Document segment -
Yes, the language seems outdated but, in fact, if you revert to the Irish wording from which the article was translated, it refers to teaghlach, which means household or family, not home. Clearly, by ‘her life in the family’ presents a different picture than place in the home and recognises the unique role women and mothers have in bearing and nurturing children and that this is in fact vital to the good of all society.

Any argument that Article 41.2 somehow forces women to stay at home is clearly nonsense and has no basis in law or fact, and this was dismissed by then Justice Susan Denham in the Sinnott Case

Of those who stay at home to look after their children in their early years, a staggering 94.3% are mothers. No one can argue with the importance of the mother-baby bond and the need not to rupture this bond. In clinical terms, we refer to this as one biological unit, the “mother-baby dyad”. However, if you are in receipt of Jobseekers Allowance you must prove to the State that you are actively looking for work only eight weeks postpartum, lest your benefit be taken away. Herein lies a glimpse of the soul of the current government and its actual views on motherhood and the role of mothers.

Supplied information -
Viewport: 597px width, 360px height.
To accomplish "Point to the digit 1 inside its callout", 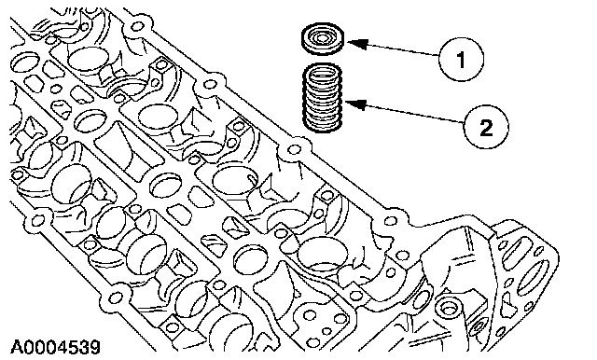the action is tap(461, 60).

* * *

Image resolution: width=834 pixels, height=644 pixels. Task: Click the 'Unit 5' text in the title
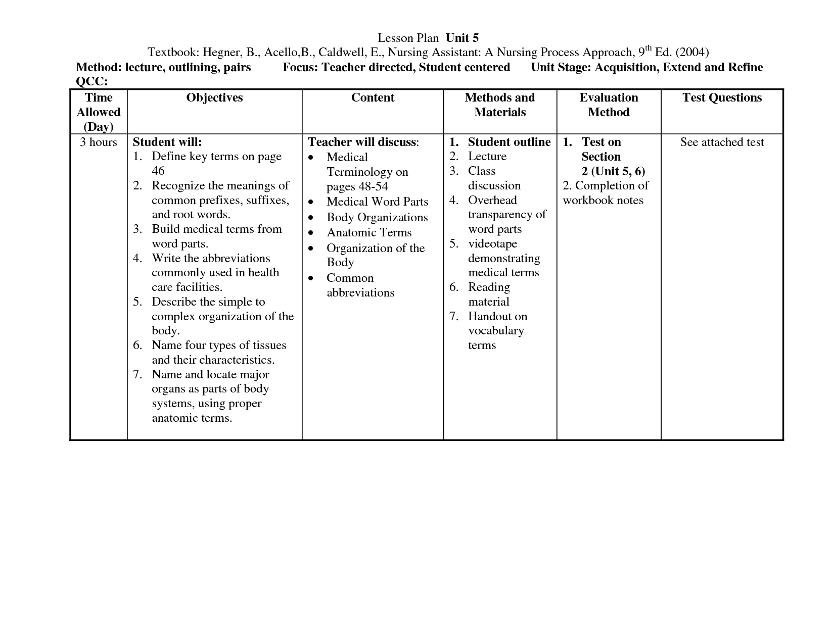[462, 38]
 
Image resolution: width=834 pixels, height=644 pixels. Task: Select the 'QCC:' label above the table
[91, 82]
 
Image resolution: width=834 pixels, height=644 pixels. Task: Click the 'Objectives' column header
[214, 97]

* * *

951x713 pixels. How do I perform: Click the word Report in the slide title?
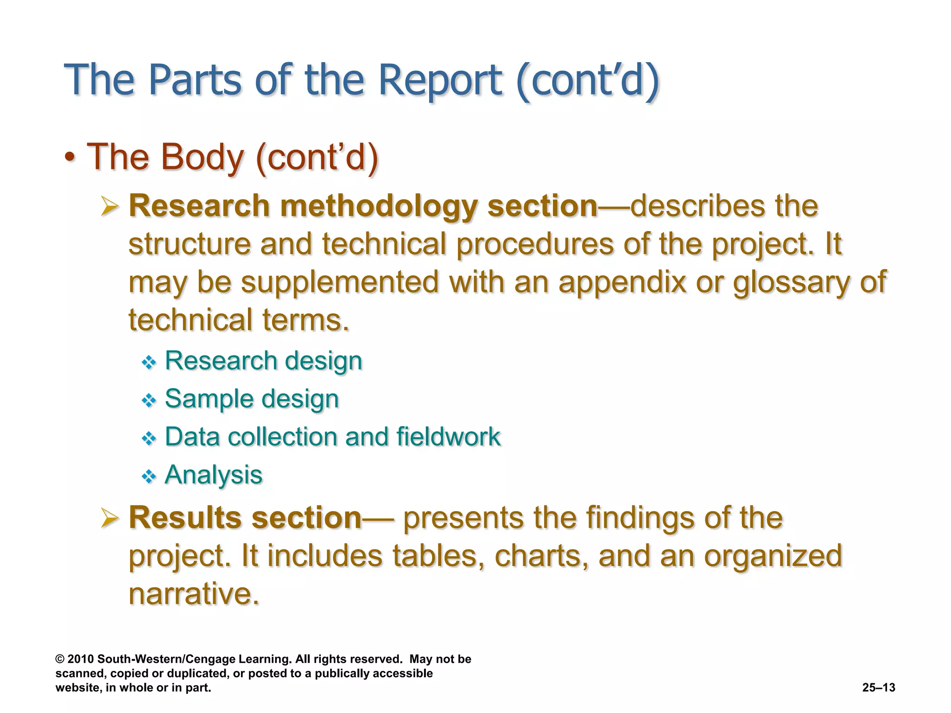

Problem A - According to the text on Article 41.2, what share of those who stay at home to look after their children in their early years are mothers?
Problem B - In the text on Article 41.2, swap "outdated" for "old-fashioned" and reproduce it from "Yes, the language" up to and including "of all society.".
Problem C - Write the next part of the text on Article 41.2, picking up after its final sentence.
The entries have no connection to the text.

Answer area A - 94.3% of them are mothers.

Answer area B -
Yes, the language seems old-fashioned but, in fact, if you revert to the Irish wording from which the article was translated, it refers to teaghlach, which means household or family, not home. Clearly, by ‘her life in the family’ presents a different picture than place in the home and recognises the unique role women and mothers have in bearing and nurturing children and that this is in fact vital to the good of all society.

Answer area C -
The Taoiseach, ministers, and NGOs – from IHREC to NWCI – are clamouring to convince us that it is the wording of Article 41.2 that causes the inequality in households. They seem intoxicated by the mad notion that somehow, by removing these words, we will all suddenly be transported from old-fashioned Catholic Ireland of the 1950s to some sort of Scandinavian nirvana.

First, this is both incoherent and lazy, like so much policy nowadays, whereby the tricky work of tackling structural inequality is ignored in favour of moving around the deckchairs and most importantly of all, virtue signalling.

Second, in reality, Article 41.2 is a bulwark against the kind of neoliberal values that characterise this coalition, whereby all that matters is GDP and the meta economy. Mothering and the running of households is done by women, and this is explicitly and remarkably recognised for its benefit to all of society under Article 41.2. But, according to neoliberal economics, these things hold no value and therefore must be erased. In this worldview, mothering is disposable, replaceable and worthless, because it doesn’t contribute to GDP. It is downgraded to parent or carer 1 or 2. In so doing, the unique contribution of women to society is erased.

Let us not forget that it was this government who tried to delete the word “woman” from maternity protection legislation aggressively, retroactively and covertly.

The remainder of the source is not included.